··· SOURCE TEXT

Rightly, the Met has recognised failings and is making changes. We await the coroner’s prevention of future deaths report. Given the seriousness of the issue, however, does the Minister not agree that a further independent inquiry will be required to get to the truth of how and why it was possible for things to go so badly wrong? Does he accept that the families need answers, which they do not have right now, on how far homophobia, prejudice or unconscious bias affected the investigation?
The Home Office response is too weak, given the seriousness of the case. The Minister and the Home Secretary have a responsibility to be relentless in pursuit of the truth to ensure that the families get the answers that they need and deserve. The IOPC will look at individuals, Her Majesty’s inspectorate of constabulary and fire and rescue services at homicide procedures and Louise Casey at the Met culture, but none of them is addressing the full scale of what went wrong in this case—whether homophobia was involved, and what changes are needed not just in the Met but in police forces across the country to make sure that this can never happen again. May I please urge the Minister to take another look at this case?
Obviously I recognise the deep concern about these investigations, not least in regard to—the right hon. Lady, whom I welcome to her new position, drew attention to this—the seemingly incomprehensible nature of the dots not being drawn together. I have to say that that has often been a problem not just for the Metropolitan police but for other police forces, when seemingly obvious patterns of behaviour have failed to be linked together in other types of crime. We saw it previously in the Met in the case of John Worboys, a serial rapist whose pattern of offending was never pieced together. However, I am reassured that they have made significant changes structurally, aligning their homicide teams with their basic borough command units so that there can be better co-ordination, and making sure that there is better analysis of patterns of offending to establish at an early stage whether there are a linked series of crimes.
As for the right hon. Lady’s primary question about the independent inquiry, as I have said, the Deputy Mayor has commissioned Her Majesty’s inspectorate to look at the investigative practices, while the Met have themselves commissioned Dame Louise Casey to look at their culture internally and the IOPC is considering whether to reopen any investigations. In the light of those three steps, we will obviously have to keep the situation under review, but for the moment we want to see how they conclude.
I thank my right hon. Friend for his statement. Everyone is rightly horrified at the deaths of these young men. Reports of alleged institutional homophobia in the Metropolitan police must be taken seriously, so can my right hon. Friend reassure the gay community of London that he will support every effort to root it out?
I certainly can give that reassurance, and we will stand four-square with the commissioner herself as she seeks to do exactly that. The Met have not stood still in seeking to address this issue. I understand that they have a new LGBTQ organisational improvement group, and that there is a network of 125 volunteer advisers across the whole of the Met. Officers who are posted to particular boroughs or areas are now being trained and briefed much more coherently about the nature of the community with whom they are dealing, including LGBTQ members of that community. They are making big strides. Nevertheless, there will be lessons to be learned, particularly from Louise Casey’s review, and we look forward to seeing its conclusions.
My constituent Sarah Sak, Anthony’s mother, was on holiday in Turkey when the Metropolitan police contacted her to say that her son had been found dead. From that very second, when speaking to me, Sarah has accused the Met of prejudice and throughout all these proceedings she has constantly made the point that there was discrimination. Sadly, the coroner chose not to look at that. I make no criticism of the coroner, but when I spoke to Sarah last night, she asked me, “What can the Home Secretary do to persuade me that this can never, ever happen again?”

······
··· SOURCE RECORDS

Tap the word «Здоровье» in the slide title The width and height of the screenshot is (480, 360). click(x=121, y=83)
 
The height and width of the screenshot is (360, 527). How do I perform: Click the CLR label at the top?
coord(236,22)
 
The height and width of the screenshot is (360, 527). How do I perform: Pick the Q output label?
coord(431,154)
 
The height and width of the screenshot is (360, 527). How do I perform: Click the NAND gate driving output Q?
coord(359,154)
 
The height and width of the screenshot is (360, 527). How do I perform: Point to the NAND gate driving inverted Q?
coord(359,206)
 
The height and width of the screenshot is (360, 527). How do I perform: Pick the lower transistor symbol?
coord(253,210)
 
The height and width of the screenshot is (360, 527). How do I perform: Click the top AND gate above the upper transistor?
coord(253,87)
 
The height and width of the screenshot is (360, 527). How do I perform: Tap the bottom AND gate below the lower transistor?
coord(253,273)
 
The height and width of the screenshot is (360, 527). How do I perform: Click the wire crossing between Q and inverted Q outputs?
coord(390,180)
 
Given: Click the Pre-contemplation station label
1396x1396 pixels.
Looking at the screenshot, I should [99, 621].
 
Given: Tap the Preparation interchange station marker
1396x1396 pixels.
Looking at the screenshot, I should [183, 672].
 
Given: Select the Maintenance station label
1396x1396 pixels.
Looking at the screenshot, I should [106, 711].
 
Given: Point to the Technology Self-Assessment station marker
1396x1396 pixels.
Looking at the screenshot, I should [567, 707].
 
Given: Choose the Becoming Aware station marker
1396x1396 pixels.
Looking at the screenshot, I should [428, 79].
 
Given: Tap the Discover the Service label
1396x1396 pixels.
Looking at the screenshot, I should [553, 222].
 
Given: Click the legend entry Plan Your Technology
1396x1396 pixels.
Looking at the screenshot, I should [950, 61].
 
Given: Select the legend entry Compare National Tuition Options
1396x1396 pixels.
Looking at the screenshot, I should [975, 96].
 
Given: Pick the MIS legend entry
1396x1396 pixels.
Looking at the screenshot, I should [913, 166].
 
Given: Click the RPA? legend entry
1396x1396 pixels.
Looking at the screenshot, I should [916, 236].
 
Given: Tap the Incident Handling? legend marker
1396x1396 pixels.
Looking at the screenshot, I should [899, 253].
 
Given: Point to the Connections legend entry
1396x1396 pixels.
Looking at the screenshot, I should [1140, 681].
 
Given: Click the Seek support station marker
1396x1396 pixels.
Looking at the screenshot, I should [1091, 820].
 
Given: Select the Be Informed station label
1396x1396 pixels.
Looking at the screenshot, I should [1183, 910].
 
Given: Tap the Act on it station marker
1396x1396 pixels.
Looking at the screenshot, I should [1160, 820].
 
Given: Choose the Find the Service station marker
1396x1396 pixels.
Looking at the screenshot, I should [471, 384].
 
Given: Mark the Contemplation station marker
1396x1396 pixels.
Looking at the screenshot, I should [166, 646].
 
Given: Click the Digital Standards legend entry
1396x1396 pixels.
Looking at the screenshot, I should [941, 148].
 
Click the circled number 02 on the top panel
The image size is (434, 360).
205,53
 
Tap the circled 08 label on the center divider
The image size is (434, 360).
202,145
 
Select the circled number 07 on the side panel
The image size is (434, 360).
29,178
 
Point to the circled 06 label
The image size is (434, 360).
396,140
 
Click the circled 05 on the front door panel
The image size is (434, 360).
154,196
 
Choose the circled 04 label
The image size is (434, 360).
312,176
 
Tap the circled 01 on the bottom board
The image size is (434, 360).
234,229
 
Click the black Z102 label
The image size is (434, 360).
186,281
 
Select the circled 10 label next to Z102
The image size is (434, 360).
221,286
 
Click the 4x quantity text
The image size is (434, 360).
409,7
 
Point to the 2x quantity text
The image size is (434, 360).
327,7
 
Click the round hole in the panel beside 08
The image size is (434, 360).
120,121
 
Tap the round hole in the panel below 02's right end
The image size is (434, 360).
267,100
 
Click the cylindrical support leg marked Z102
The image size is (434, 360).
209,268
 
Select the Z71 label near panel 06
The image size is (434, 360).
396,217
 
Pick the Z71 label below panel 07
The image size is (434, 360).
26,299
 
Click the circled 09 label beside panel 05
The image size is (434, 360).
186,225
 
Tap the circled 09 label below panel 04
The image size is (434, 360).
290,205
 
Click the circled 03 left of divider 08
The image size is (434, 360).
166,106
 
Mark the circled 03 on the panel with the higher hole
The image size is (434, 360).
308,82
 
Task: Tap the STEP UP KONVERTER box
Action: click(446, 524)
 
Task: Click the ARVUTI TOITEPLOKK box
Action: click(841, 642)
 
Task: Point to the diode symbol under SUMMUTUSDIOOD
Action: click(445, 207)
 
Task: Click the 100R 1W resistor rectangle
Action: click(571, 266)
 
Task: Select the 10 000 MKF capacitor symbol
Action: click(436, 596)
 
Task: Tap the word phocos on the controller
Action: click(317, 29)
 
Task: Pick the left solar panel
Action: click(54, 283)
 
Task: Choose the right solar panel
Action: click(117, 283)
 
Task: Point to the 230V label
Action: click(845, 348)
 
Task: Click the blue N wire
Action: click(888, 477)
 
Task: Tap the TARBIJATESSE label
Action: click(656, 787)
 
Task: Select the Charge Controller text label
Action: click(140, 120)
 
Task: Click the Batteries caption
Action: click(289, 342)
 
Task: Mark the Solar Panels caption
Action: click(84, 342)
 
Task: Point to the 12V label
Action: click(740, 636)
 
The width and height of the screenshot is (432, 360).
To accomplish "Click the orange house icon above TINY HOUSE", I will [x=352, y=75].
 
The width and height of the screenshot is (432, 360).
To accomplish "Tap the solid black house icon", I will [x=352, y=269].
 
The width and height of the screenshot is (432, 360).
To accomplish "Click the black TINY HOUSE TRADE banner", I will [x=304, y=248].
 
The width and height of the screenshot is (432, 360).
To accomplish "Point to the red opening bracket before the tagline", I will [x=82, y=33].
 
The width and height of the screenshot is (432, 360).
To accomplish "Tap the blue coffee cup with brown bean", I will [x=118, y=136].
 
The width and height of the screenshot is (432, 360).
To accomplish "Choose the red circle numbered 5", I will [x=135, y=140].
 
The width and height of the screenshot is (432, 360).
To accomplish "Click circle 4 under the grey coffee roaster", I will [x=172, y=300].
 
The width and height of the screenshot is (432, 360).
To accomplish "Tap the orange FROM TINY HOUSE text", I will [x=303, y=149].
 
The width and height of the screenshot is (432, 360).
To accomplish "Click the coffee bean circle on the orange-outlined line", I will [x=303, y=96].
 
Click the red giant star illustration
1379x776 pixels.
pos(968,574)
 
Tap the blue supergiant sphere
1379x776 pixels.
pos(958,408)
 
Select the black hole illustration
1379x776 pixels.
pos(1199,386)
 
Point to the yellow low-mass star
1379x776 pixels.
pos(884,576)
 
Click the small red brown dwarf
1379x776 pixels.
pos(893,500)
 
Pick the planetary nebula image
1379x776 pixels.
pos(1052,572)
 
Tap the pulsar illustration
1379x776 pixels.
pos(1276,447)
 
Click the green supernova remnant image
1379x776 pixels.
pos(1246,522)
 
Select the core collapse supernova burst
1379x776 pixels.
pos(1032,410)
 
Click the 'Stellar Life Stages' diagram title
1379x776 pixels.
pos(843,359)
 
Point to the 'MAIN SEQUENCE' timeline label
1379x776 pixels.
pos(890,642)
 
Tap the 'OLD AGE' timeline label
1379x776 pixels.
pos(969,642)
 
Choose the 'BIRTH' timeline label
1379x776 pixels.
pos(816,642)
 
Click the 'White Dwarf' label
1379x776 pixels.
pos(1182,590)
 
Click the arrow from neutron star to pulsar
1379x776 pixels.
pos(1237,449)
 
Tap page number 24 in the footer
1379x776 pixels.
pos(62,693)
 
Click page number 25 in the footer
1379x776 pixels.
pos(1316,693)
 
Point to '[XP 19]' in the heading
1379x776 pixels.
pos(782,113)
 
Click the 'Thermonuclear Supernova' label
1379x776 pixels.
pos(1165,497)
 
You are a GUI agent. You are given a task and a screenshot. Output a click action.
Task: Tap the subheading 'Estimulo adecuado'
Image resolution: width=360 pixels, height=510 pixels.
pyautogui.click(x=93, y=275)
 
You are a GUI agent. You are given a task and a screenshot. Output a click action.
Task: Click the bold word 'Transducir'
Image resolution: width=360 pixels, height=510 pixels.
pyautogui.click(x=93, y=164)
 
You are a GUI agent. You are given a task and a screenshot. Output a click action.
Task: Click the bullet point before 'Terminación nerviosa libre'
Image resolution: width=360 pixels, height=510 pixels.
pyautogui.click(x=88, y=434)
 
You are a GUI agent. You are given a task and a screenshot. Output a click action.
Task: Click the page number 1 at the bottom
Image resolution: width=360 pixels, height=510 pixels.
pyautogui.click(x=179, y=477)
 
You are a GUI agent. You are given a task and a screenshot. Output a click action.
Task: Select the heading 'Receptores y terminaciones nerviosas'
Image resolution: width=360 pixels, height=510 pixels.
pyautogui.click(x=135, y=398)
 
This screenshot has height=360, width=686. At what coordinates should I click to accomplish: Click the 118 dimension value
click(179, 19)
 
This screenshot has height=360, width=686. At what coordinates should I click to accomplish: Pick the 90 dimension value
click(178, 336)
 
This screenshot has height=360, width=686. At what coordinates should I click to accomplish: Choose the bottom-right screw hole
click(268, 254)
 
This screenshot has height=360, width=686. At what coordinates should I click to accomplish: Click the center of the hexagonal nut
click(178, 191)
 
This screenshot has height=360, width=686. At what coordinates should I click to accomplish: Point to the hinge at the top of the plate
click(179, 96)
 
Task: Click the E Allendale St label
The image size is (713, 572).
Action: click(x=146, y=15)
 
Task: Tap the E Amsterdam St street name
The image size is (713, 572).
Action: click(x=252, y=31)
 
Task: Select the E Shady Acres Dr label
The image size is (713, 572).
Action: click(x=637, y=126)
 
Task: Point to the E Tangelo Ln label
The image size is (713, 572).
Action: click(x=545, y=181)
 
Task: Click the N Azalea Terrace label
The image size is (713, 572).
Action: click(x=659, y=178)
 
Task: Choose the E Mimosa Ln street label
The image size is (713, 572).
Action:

······

TASKS AND EXERCISES =>
1. Gather every line of the rows above that contains the word "entry", and treat case as significant.
2. Carry the parliamentary exchange on the Metropolitan police investigations forward from its last sentence.

OUTPUTS BY TASK =>
1.
Given: Click the legend entry Plan Your Technology
Given: Select the legend entry Compare National Tuition Options
Given: Pick the MIS legend entry
Given: Click the RPA? legend entry
Given: Point to the Connections legend entry
Given: Click the Digital Standards legend entry

2.
Of course I offer my profound condolences to Sarah. As a father myself, I cannot imagine ever having to go through that kind of experience: it must have been terrible. I am aware, in particular, that there were failings in the posture of the family liaison officers who dealt with some of the bereaved, and that is also being addressed by the Metropolitan police.
Those who know Baroness Casey will know that she will be unrelenting and forensic in her examination of the culture of the Metropolitan police. I have confidence in her to do a good job in examining the overall culture in the Met, and an examination of this issue will be part of that. Once she has concluded her examination, we shall be able to draw some lessons about the future.
There is always a danger that an entire institution will be damaged by the failures of a few. However, what action will be taken against officers who are found guilty of such an abysmal failure of investigation and drive? If action is not taken, does that not create a narrative that there is something wrong with the institution as a whole?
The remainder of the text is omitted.